In 2003, when we first started performing cardiac MRI, imaging the moving, pumping heart was groundbreaking. In those days, we performed a couple of studies each week. However, as our skills improved and the technology expanded, the demand for cardiac MRI grew. In 2004, we performed 44 studies the entire year; now, 10 years later, we have performed over 500 cardiac MRs in the first 6 months of 2014. Because we play a role in caring for so many children with heart disorders, we now have an MRI suite dedicated to cardiovascular imaging. This new machine is our Philips 1.5T MRI scanner located on the sixth floor, next to the cardiac intensive care unit and catheterization lab.
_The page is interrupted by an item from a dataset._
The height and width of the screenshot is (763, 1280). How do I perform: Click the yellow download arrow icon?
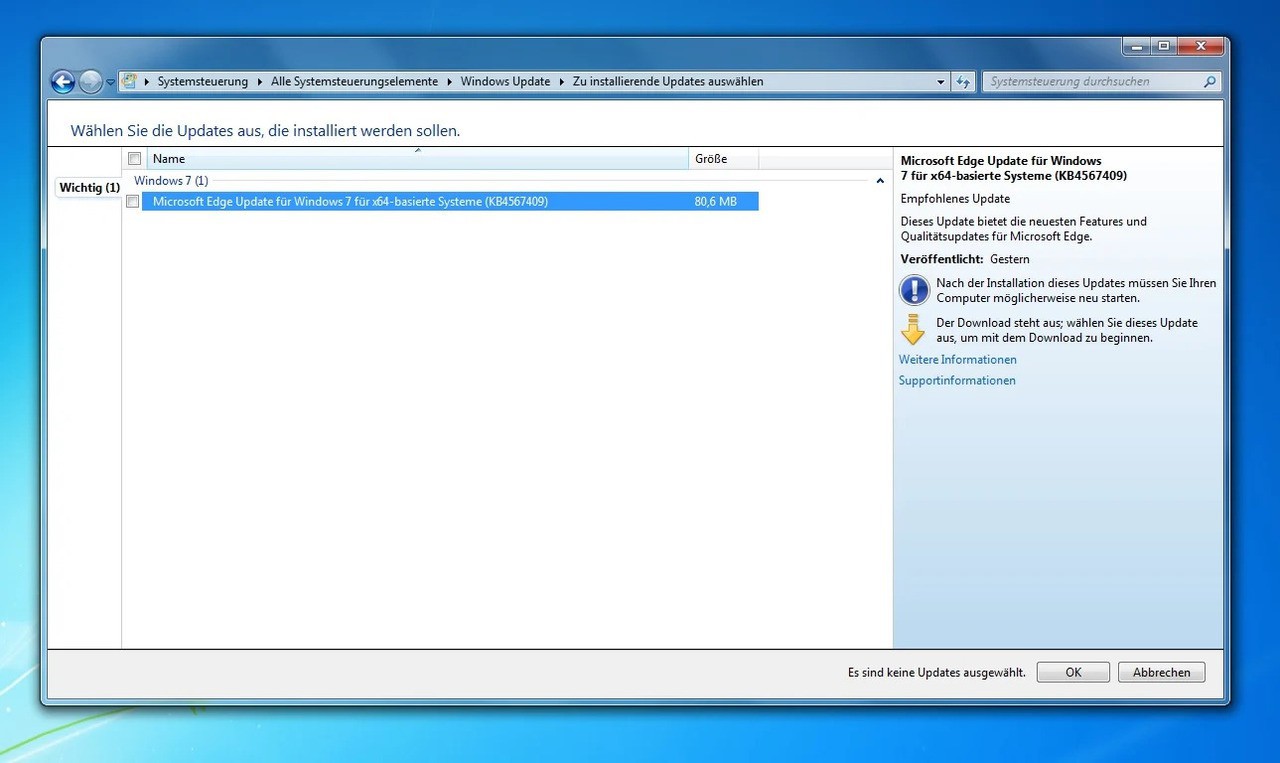(913, 330)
With these detailed scans of the heart we are able to observe both anatomy and function. This not only allows the radiologist and cardiologist to see how your child’s heart looks, but it also enables them to view the moving, pumping power of the working heart. After the scanning is complete, we call upon our post-processors here at Cincinnati Children’s to create 3D digital models of the heart and measure specific features (such as the diameter of important vessels and the direction of blood flow). Once the images have been captured and the digital models have been created, we finally send all that information to both the radiologist and cardiologist for reading and report.
It takes a team of specialists to take care of children with complex heart diseases. That’s why we make sure every MRI of the heart is read by both a radiologist and a cardiologist. This team approach allows us to focus on all of the issues that affect your child and increases the quality of care we provide every day.
This post is dedicated to Dr. William Gottliebson, as one of the early driving forces behind starting a cardiovascular MRI service at Cincinnati Children’s. Dr. Bill, as he was known to many of patients, was a fun-loving, energetic person who was deeply committed to caring for children, colleagues and his family.